Bescherming tegen extern beheer in- en uitschakelen
Met bescherming tegen extern beheer kunt u verbieden dat Kaspersky Endpoint Security externe beheertoepassingen gebruikt (zoals TeamViewer of RemotelyAnywhere). De technologie heeft de volgende functies:
- Bescherming tegen wijziging van de instellingen van Kaspersky Endpoint Security.
- Bescherming tegen beheer van Kaspersky Endpoint Security-services (zoals de
AVP-
service). - Bescherming tegen het stoppen van programmaprocessen.
Bescherming tegen extern beheer is alleen beschikbaar voor computers met 32-bits besturingssystemen. De technologie is niet beschikbaar voor computers met 64-bits besturingssystemen.
Bescherming tegen extern beheer in- of uitschakelen:
- Klik in het hoofdvenster van het programma op de knop .
- Selecteer in het venster met de programma-instellingen Geavanceerde instellingen Algemeen.
- Gebruik het selectievakje Beheer van Kaspersky Endpoint Security-instellingen toestaan via programma's voor extern beheer om de bescherming tegen wijzigingen van Kaspersky Endpoint Security-instellingen in of uit te schakelen. Als u programma's voor extern beheer gebruikt, moet u het beheer van de Kaspersky Endpoint Security-instellingen toestaan en de programma's aan de vertrouwde lijst toevoegen . Niet-vertrouwde programma's voor extern beheer mogen de instellingen van Kaspersky Endpoint Security niet wijzigen, zelfs niet als het selectievakje Beheer van Kaspersky Endpoint Security-instellingen via programma's voor extern beheer toestaan is ingeschakeld. Dit selectievakje is beschikbaar als het selectievakje Schakel zelfbescherming in is ingeschakeld.

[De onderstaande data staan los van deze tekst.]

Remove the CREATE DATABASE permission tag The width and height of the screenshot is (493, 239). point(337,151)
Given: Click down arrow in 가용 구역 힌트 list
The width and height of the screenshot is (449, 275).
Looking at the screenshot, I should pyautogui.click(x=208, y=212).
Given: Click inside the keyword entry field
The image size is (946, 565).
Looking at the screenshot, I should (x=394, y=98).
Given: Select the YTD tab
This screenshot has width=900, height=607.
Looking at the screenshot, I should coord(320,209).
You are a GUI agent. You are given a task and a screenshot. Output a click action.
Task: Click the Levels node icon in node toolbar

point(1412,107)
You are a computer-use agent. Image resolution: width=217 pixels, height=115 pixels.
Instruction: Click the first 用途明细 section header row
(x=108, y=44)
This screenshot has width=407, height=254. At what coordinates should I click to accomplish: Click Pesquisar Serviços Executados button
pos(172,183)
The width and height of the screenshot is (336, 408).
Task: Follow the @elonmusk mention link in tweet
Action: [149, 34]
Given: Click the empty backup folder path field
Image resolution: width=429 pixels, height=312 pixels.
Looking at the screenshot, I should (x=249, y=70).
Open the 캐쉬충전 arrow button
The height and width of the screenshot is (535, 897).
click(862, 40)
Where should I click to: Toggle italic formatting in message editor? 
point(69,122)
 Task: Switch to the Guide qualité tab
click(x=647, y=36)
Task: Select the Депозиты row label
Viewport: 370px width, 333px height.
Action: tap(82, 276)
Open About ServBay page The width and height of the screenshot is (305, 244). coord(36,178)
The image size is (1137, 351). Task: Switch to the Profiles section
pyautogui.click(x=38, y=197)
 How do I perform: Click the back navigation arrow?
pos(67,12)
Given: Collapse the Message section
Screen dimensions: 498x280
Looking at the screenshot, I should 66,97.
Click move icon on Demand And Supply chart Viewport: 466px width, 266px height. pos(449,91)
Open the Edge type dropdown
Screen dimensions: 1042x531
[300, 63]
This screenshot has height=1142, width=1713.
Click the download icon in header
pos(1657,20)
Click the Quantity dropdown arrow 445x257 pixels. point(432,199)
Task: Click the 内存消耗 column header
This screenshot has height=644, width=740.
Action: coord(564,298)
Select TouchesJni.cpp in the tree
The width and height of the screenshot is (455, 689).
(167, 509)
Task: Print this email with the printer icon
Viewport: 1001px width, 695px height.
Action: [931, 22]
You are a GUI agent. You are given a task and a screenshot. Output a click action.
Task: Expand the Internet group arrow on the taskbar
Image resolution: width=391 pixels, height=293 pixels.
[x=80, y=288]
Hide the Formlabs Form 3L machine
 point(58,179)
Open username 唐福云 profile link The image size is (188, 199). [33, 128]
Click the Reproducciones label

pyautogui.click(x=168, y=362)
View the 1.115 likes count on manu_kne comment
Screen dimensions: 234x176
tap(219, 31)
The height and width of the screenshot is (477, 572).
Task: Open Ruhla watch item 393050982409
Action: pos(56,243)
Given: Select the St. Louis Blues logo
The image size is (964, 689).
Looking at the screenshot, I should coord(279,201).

- Gebruik het Schakel extern beheer van services in om de bescherming van Kaspersky Endpoint Security-services tegen extern beheer in of uit te schakelen.
Schakel de bescherming van Kaspersky Endpoint Security-services tegen extern beheer uit om het programma via de opdrachtregel af te sluiten.
- Sla uw wijzigingen op.
Als gevolg hiervan voorkomt Kaspersky Endpoint Security dat de muisaanwijzer op het pictogram van het programma wordt gericht wanneer externe verdedigingsmechanismen zijn ingeschakeld. Wanneer een externe gebruiker probeert een service af te sluiten, verschijnt een systeemvenster met een foutmelding.